# Health Monitoring

Teleport provides health checking mechanisms in order to verify that it is healthy and ready to serve traffic. These can be used by things like Kubernetes probes to monitor the health of a Teleport process.

## Enable health monitoring

Teleport's diagnostic HTTP endpoints are disabled by default. You can enable them via:

**Command line**

Start a `teleport` instance with the `--diag-addr` flag set to the local address where the diagnostic endpoint will listen:

```
$ sudo teleport start  --diag-addr=127.0.0.1:3000
```

**Config file**

Edit a `teleport` instance's configuration file (`/etc/teleport.yaml` by default) to include the following:

```
teleport:
    diag_addr: 127.0.0.1:3000

```

To enable debug logs:

```
log:
    severity: DEBUG

```

Ensure you can connect to the diagnostic endpoint

Verify that Teleport is now serving the diagnostics endpoint:

```
$ curl http://127.0.0.1:3000/healthz
```

Now you can collect monitoring information from several endpoints.

## `/healthz`

The `http://127.0.0.1:3000/healthz` endpoint responds with a body of `{"status":"ok"}` and an HTTP 200 OK status code if the process is running.

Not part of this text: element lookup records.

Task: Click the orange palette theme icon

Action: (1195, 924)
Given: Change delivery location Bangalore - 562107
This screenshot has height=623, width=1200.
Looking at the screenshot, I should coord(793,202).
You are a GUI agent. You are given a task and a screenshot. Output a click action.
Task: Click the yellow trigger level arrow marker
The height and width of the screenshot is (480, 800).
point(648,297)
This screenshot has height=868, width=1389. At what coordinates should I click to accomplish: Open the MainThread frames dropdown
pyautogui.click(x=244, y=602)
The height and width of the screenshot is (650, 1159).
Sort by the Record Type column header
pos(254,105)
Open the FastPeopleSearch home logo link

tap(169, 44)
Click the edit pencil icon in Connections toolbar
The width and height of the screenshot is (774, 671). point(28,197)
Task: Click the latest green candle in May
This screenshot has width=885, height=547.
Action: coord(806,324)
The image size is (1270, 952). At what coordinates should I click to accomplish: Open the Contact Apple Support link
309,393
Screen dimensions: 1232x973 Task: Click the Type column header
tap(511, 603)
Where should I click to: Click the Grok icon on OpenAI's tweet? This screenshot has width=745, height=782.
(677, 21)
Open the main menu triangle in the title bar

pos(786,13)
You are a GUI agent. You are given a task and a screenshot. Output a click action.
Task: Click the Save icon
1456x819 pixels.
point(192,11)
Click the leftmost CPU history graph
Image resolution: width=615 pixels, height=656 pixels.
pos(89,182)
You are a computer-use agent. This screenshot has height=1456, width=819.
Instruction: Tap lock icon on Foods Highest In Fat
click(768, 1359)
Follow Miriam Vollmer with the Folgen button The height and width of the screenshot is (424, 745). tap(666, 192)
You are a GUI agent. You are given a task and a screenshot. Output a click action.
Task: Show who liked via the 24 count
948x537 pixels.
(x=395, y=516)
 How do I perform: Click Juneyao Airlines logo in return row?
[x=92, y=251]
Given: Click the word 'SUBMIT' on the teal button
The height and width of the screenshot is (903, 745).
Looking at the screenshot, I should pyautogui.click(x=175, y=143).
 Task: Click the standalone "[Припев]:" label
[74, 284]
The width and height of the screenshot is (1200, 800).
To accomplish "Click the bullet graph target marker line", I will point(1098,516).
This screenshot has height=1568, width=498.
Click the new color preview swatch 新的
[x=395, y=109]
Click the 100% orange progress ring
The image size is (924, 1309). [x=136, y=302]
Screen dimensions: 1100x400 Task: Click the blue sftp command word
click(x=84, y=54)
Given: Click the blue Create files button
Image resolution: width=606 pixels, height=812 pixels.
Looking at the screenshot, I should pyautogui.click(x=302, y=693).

This is a simple check, suitable for determining if the Teleport process is still running.

## `/readyz`

The `http://127.0.0.1:3000/readyz` endpoint is similar to `/healthz`, but its response includes information about the state of the process.

The response body is a JSON object of the form:

```
{ "status": "a status message here"}

```

### `/readyz` and heartbeats

If a Teleport component fails to execute its heartbeat procedure, it will enter a degraded state. Teleport will begin recovering from this state when a heartbeat completes successfully.

The first successful heartbeat will transition Teleport into a recovering state.

A second consecutive successful heartbeat will cause Teleport to transition to the OK state.

Teleport heartbeats run approximately every 60 seconds when healthy, and failed heartbeats are retried approximately every 5 seconds. This means that depending on the timing of heartbeats, it can take 60-70 seconds after connectivity is restored for `/readyz` to start reporting healthy again.

### Status codes

The status code of the response can be one of:

- HTTP 200 OK: Teleport is operating normally
- HTTP 503 Service Unavailable: Teleport has encountered a connection error and is running in a degraded state. This happens when a Teleport heartbeat fails.
- HTTP 400 Bad Request: Teleport is either entering its initial startup phase or has begun recovering from a degraded state.

The same state information is also available via the `process_state` metric under the `/metrics` endpoint.